Everything from the line that holds "Click the progress line between steps" to the end of the entries below should be printed again, word for word, and nothing more.

Provided records:
^^^^^^^^^^^^^^^^
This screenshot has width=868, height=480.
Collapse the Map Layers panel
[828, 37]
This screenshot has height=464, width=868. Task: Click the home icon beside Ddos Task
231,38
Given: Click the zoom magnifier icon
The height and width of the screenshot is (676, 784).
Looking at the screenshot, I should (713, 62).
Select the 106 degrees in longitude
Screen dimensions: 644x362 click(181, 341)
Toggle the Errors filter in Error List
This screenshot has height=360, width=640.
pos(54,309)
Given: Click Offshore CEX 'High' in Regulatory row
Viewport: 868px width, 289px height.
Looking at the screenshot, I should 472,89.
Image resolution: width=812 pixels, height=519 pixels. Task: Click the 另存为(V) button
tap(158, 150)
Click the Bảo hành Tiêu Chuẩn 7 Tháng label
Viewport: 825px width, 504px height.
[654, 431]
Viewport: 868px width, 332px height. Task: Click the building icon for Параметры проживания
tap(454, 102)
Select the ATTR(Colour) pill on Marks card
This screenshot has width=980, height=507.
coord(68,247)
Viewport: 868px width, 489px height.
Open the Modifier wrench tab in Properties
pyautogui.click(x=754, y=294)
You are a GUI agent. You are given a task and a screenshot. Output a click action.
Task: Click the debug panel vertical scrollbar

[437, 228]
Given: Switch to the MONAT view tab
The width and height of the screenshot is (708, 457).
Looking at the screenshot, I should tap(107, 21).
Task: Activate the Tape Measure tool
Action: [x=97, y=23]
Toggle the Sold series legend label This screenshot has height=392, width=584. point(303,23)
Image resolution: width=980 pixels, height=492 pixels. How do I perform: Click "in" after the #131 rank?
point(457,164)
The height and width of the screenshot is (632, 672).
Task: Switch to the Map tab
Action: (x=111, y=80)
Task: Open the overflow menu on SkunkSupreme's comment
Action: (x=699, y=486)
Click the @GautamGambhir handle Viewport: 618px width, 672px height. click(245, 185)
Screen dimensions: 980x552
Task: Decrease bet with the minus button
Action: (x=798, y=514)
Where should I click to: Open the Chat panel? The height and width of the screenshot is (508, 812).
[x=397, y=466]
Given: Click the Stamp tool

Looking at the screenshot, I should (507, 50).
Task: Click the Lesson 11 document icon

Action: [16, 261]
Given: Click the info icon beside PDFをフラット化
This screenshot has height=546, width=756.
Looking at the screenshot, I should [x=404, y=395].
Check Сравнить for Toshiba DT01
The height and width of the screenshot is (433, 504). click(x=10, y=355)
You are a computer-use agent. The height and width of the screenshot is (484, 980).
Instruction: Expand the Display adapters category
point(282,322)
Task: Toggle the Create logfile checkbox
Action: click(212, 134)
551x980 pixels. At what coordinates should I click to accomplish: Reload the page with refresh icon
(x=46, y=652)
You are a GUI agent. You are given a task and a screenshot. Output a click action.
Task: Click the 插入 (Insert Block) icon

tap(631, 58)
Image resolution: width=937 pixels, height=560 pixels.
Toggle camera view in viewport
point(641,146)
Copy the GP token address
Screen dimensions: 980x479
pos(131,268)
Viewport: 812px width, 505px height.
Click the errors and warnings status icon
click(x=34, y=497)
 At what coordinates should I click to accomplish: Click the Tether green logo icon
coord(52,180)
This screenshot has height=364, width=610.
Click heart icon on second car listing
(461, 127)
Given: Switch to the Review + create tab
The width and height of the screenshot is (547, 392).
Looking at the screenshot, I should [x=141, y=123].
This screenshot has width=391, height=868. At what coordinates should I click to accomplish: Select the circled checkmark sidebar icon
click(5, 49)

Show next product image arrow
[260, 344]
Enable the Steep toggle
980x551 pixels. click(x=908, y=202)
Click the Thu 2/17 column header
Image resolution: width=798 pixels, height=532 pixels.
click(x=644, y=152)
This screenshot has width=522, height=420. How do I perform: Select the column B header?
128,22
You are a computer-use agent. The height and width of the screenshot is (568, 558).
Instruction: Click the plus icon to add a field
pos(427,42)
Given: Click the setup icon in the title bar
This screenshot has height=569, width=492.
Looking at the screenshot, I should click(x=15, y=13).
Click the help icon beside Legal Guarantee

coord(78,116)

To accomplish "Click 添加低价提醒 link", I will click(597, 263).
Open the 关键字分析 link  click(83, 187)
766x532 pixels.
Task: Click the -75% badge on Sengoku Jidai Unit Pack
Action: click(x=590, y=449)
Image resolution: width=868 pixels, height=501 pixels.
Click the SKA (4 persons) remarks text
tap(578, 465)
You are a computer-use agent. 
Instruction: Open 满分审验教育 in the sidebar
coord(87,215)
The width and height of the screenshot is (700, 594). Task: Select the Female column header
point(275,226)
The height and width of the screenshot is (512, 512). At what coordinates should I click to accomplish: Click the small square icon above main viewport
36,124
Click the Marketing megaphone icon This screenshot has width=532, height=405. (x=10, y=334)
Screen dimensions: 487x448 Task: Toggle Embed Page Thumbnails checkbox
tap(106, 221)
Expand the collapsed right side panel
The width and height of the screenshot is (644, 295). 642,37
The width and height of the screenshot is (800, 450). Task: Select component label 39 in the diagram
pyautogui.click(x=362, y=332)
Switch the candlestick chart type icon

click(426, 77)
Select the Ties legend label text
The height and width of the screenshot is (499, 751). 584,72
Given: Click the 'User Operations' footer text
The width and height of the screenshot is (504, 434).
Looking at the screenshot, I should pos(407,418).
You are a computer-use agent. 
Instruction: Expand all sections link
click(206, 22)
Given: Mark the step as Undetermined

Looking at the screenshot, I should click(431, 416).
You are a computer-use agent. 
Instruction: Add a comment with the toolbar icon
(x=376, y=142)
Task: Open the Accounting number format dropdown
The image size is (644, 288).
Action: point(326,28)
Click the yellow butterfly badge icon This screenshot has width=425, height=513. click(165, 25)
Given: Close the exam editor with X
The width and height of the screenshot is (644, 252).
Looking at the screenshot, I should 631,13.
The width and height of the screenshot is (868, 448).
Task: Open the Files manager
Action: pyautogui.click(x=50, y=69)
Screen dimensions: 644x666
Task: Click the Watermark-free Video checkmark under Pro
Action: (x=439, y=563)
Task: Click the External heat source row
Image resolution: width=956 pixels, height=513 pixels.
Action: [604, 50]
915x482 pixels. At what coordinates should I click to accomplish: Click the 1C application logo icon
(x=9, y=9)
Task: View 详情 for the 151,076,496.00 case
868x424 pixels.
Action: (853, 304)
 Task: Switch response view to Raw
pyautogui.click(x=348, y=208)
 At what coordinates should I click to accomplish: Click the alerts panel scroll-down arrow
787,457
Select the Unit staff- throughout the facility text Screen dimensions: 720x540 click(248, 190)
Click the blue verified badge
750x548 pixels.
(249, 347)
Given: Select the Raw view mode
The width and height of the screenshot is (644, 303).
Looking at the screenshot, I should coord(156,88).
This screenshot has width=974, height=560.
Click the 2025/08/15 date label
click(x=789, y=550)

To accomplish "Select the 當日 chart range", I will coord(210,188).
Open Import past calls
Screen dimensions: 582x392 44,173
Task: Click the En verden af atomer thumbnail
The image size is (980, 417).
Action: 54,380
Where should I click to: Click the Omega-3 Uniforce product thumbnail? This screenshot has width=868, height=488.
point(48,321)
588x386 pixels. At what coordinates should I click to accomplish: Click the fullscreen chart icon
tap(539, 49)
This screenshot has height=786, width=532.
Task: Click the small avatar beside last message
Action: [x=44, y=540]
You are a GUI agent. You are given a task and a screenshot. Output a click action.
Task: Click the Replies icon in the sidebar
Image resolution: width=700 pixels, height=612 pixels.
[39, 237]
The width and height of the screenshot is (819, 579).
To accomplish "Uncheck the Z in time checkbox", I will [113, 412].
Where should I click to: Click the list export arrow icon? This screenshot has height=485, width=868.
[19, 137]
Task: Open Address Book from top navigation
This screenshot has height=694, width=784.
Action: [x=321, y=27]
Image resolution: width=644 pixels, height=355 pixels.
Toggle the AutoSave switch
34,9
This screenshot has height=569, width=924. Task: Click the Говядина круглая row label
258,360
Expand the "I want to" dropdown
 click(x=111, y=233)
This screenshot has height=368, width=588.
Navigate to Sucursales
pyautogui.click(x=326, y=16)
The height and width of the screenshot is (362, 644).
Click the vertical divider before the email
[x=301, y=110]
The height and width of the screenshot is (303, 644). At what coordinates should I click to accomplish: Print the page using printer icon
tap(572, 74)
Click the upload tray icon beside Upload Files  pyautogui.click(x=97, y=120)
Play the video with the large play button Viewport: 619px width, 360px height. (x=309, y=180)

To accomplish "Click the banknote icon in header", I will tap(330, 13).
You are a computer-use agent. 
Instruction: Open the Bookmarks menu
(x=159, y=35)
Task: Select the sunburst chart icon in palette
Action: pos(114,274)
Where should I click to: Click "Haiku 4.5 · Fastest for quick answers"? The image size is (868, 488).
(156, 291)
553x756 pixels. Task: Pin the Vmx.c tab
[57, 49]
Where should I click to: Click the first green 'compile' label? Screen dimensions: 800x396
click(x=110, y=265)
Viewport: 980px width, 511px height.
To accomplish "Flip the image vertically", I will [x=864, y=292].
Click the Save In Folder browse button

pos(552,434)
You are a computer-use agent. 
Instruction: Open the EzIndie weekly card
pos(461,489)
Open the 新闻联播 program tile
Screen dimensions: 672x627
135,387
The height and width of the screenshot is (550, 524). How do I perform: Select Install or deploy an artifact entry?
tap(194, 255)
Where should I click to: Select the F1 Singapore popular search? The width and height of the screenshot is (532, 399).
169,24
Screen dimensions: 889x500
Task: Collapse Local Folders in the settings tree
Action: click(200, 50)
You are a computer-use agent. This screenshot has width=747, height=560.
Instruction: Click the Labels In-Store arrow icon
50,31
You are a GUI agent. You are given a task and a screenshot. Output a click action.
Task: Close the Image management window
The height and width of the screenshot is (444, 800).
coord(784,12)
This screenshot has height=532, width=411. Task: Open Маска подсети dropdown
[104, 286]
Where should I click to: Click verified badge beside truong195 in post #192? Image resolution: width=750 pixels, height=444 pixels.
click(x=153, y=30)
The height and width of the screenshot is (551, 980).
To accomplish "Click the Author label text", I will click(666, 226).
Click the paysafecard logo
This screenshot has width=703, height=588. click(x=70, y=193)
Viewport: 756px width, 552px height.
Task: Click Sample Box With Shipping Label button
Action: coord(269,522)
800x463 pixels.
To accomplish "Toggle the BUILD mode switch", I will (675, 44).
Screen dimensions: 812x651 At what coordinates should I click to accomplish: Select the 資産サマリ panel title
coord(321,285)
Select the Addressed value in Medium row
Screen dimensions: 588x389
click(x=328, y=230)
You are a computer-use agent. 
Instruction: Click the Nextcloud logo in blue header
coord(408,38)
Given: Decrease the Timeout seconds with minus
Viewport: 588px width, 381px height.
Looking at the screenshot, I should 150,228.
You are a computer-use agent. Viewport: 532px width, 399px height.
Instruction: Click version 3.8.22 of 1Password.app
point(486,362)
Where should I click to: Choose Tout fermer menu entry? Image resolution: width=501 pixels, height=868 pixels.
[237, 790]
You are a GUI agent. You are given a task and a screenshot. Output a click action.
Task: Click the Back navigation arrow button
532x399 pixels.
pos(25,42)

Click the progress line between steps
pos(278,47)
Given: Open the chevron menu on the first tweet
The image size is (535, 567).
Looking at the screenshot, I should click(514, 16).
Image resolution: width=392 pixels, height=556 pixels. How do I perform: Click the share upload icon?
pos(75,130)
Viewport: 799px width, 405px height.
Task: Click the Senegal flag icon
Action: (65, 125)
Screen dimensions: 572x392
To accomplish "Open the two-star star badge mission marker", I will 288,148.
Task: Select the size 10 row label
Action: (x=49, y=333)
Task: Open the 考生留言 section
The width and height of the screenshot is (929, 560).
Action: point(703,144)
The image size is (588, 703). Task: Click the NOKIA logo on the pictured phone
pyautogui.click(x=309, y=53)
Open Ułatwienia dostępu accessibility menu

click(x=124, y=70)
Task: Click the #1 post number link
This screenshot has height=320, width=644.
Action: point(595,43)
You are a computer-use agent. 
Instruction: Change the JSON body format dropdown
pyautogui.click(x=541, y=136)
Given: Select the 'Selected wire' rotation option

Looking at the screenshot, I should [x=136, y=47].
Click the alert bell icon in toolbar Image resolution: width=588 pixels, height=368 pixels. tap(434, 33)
^^^^^^^^^^^^^^^^
Written response:
Click the progress line between steps
pos(278,47)
Given: Open the chevron menu on the first tweet
The image size is (535, 567).
Looking at the screenshot, I should click(514, 16).
Image resolution: width=392 pixels, height=556 pixels. How do I perform: Click the share upload icon?
pos(75,130)
Viewport: 799px width, 405px height.
Task: Click the Senegal flag icon
Action: (65, 125)
Screen dimensions: 572x392
To accomplish "Open the two-star star badge mission marker", I will 288,148.
Task: Select the size 10 row label
Action: (x=49, y=333)
Task: Open the 考生留言 section
The width and height of the screenshot is (929, 560).
Action: point(703,144)
The image size is (588, 703). Task: Click the NOKIA logo on the pictured phone
pyautogui.click(x=309, y=53)
Open Ułatwienia dostępu accessibility menu

click(x=124, y=70)
Task: Click the #1 post number link
This screenshot has height=320, width=644.
Action: point(595,43)
You are a computer-use agent. 
Instruction: Change the JSON body format dropdown
pyautogui.click(x=541, y=136)
Given: Select the 'Selected wire' rotation option

Looking at the screenshot, I should [x=136, y=47].
Click the alert bell icon in toolbar Image resolution: width=588 pixels, height=368 pixels. tap(434, 33)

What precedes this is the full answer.